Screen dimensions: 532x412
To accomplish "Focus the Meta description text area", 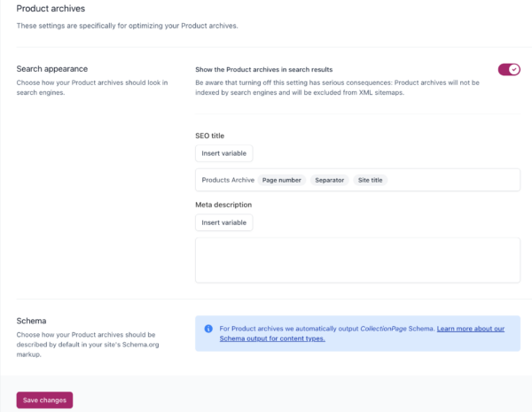I will [x=357, y=260].
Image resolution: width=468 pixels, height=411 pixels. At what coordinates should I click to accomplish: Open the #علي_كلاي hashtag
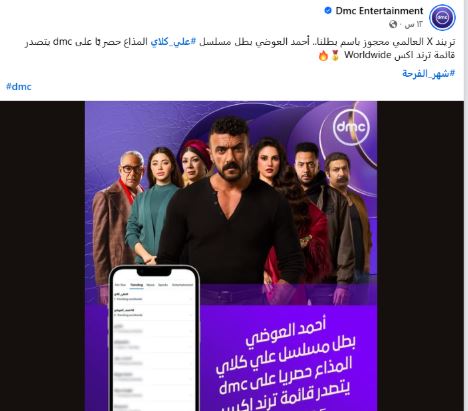coord(174,42)
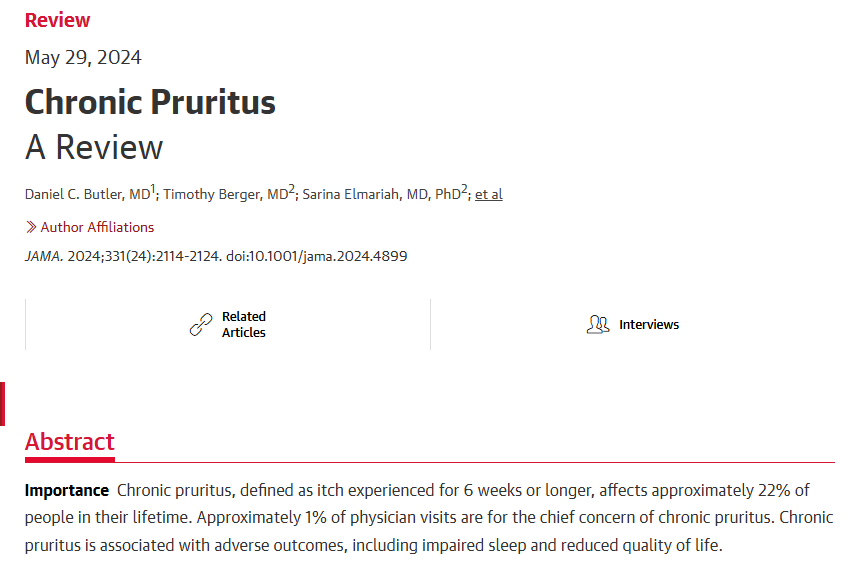Click author name Daniel C. Butler, MD
Viewport: 865px width, 578px height.
[88, 194]
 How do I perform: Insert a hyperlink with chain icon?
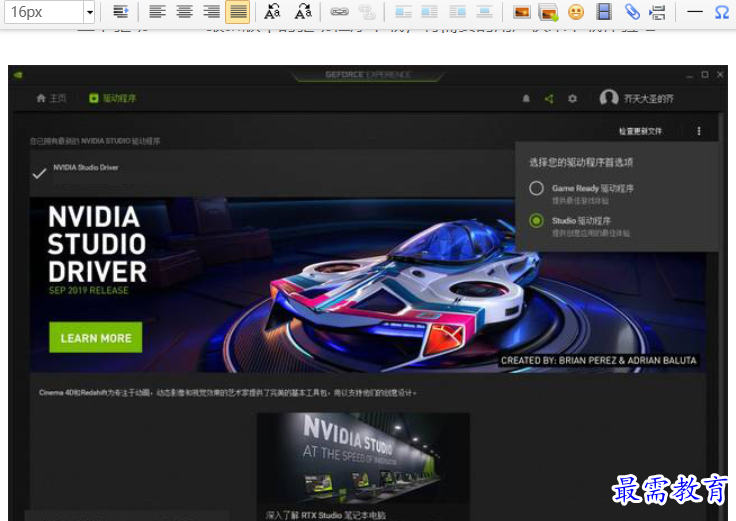click(339, 12)
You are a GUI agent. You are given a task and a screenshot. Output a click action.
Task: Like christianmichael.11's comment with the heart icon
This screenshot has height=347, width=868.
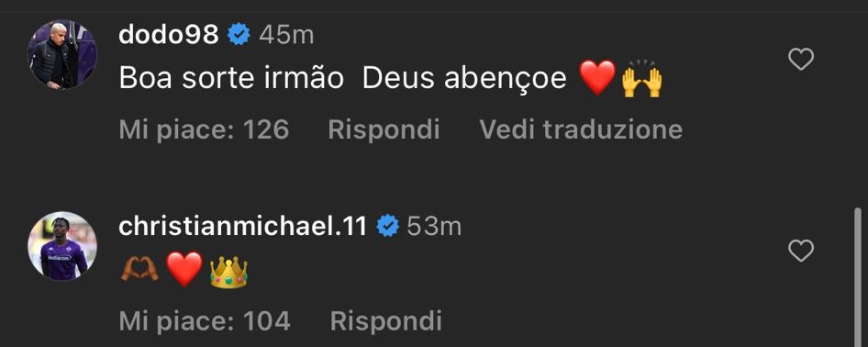click(800, 252)
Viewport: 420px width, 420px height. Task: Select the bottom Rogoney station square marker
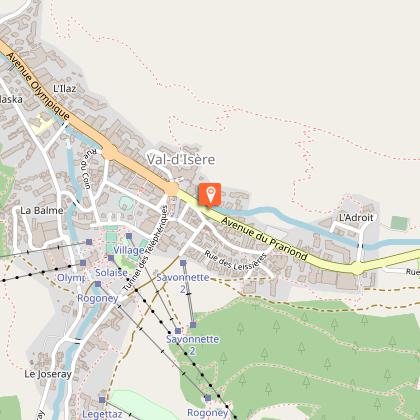click(x=208, y=398)
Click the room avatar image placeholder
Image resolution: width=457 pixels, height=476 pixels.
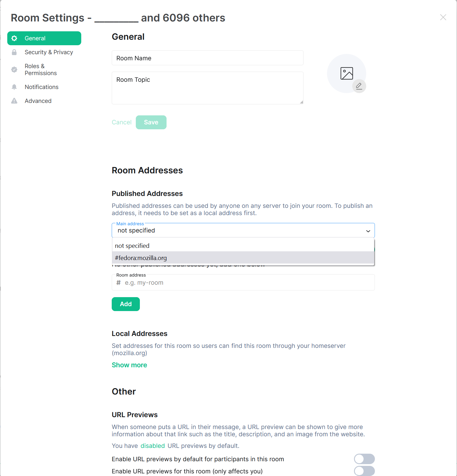(346, 73)
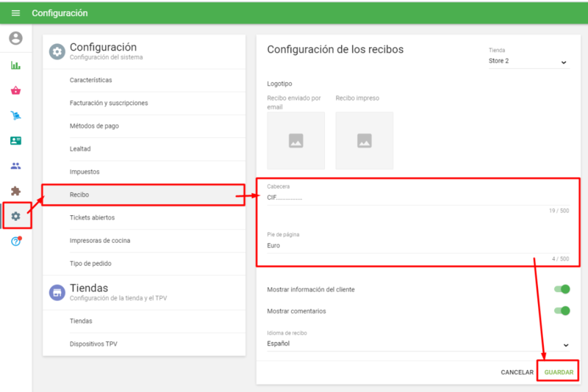
Task: Expand the Tienda store dropdown
Action: coord(528,62)
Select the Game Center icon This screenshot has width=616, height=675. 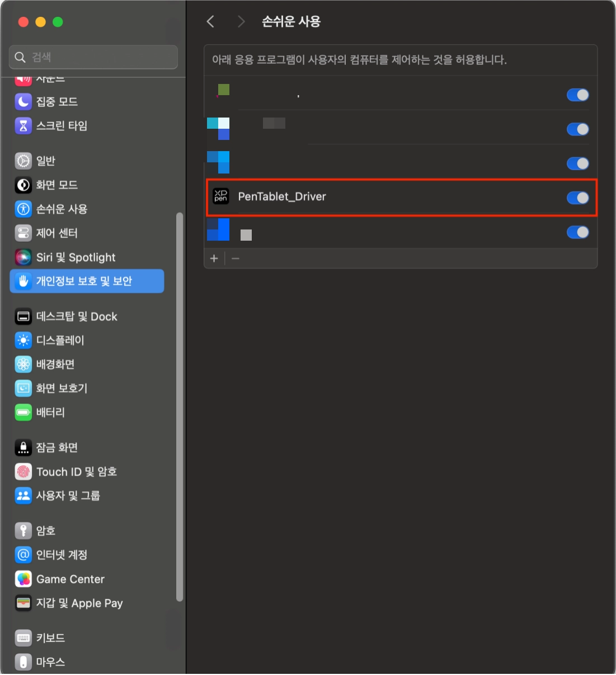(23, 579)
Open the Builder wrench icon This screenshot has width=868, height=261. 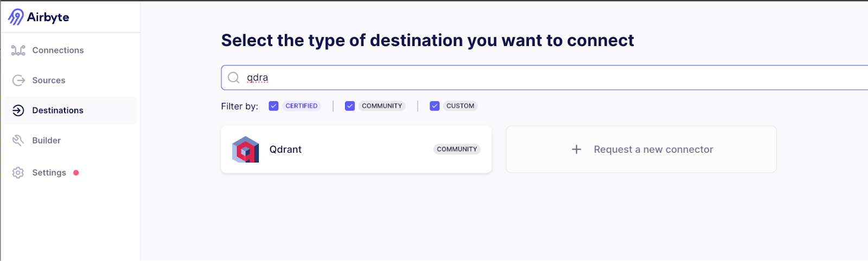18,140
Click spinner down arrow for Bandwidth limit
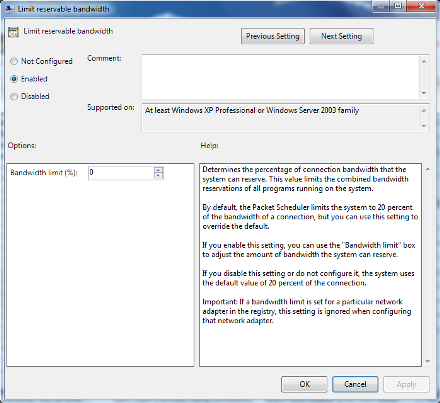Image resolution: width=440 pixels, height=403 pixels. pos(159,176)
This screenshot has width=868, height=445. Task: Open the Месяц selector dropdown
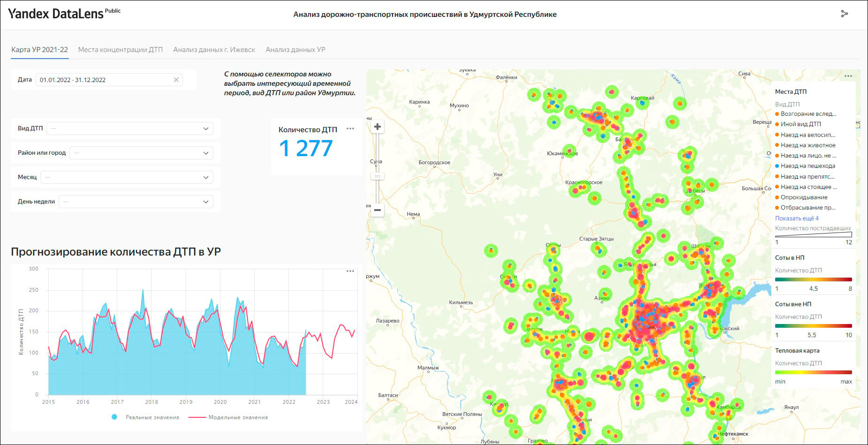tap(127, 177)
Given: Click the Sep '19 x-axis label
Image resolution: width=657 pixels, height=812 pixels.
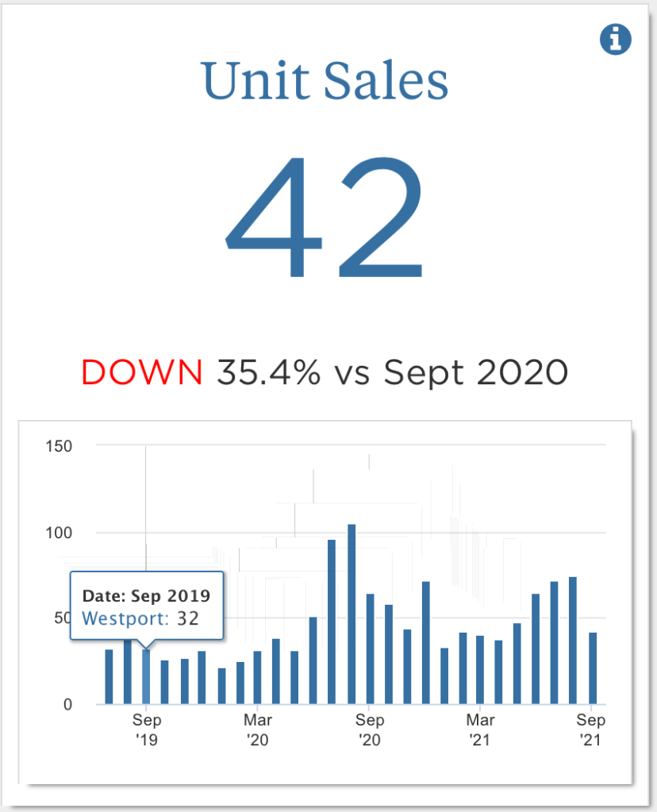Looking at the screenshot, I should click(147, 729).

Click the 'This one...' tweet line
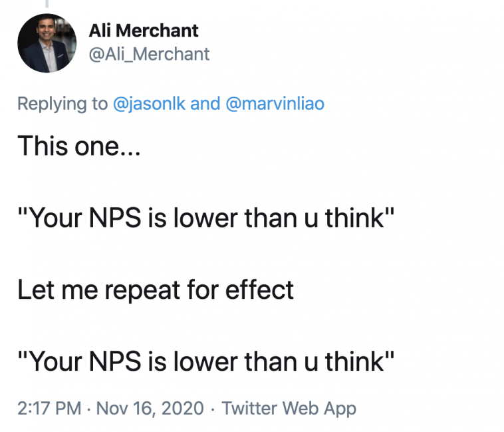tap(78, 146)
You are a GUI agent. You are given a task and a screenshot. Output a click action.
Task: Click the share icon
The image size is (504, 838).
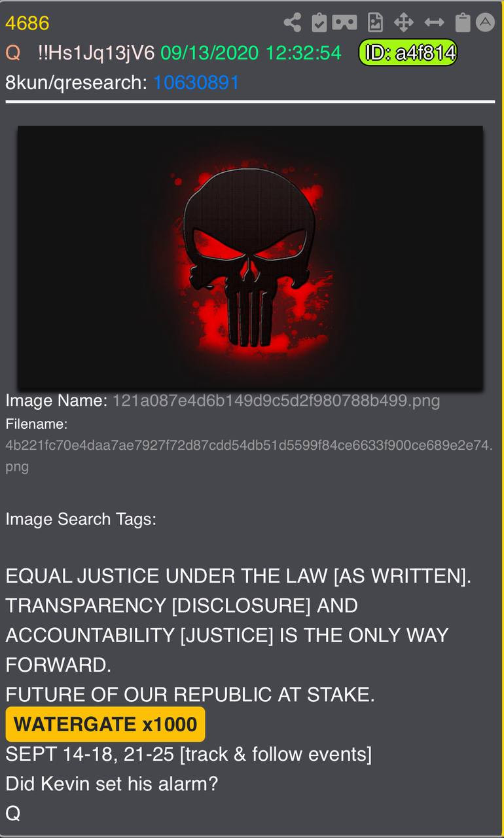(293, 22)
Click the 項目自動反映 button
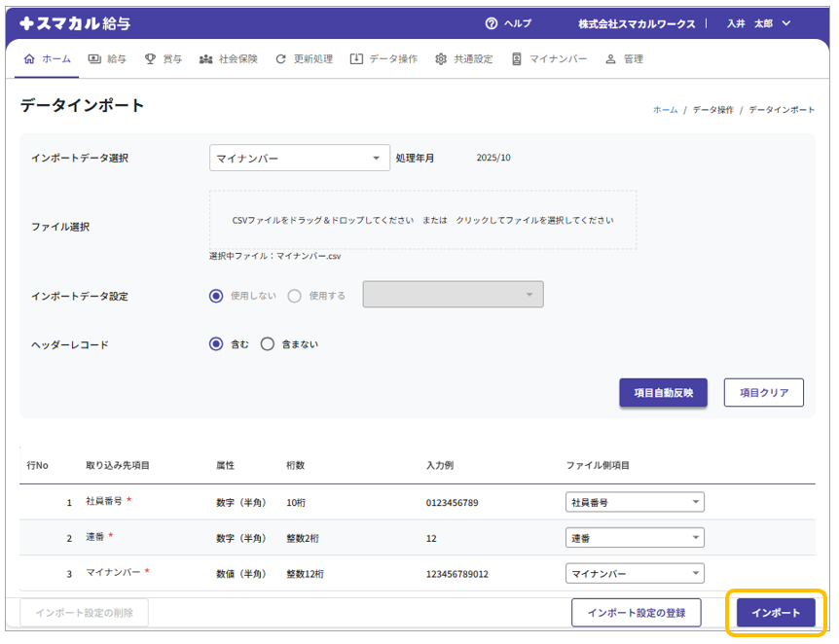This screenshot has width=839, height=644. [x=663, y=393]
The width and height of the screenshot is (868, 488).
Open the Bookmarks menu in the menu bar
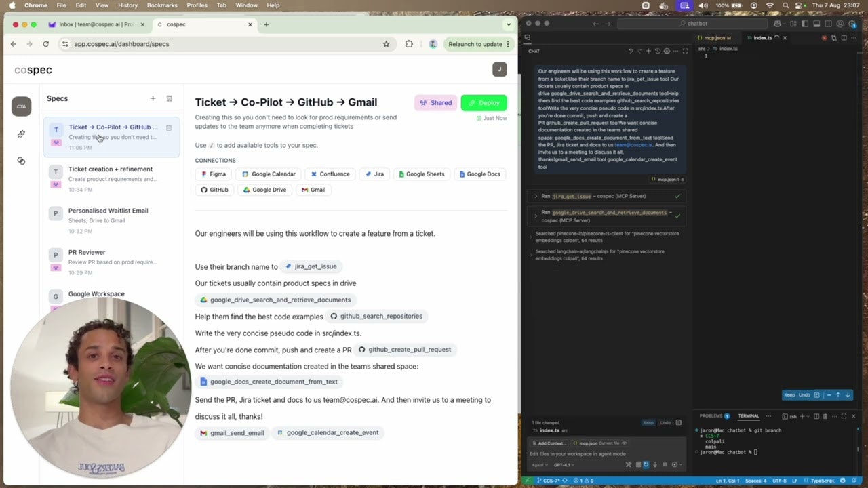tap(162, 5)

__TASK PROMPT__:
Transcribe exactly, and only, the lines from the line with "Task: Click the share icon" through the last line of the records, inclusive; the pictures do not belong in the copy.

__RESPONSE TO THE TASK__:
Task: Click the share icon
The image size is (504, 838).
(293, 22)
Click the 項目自動反映 button
This screenshot has width=839, height=644. [x=663, y=393]
The width and height of the screenshot is (868, 488).
Open the Bookmarks menu in the menu bar
tap(162, 5)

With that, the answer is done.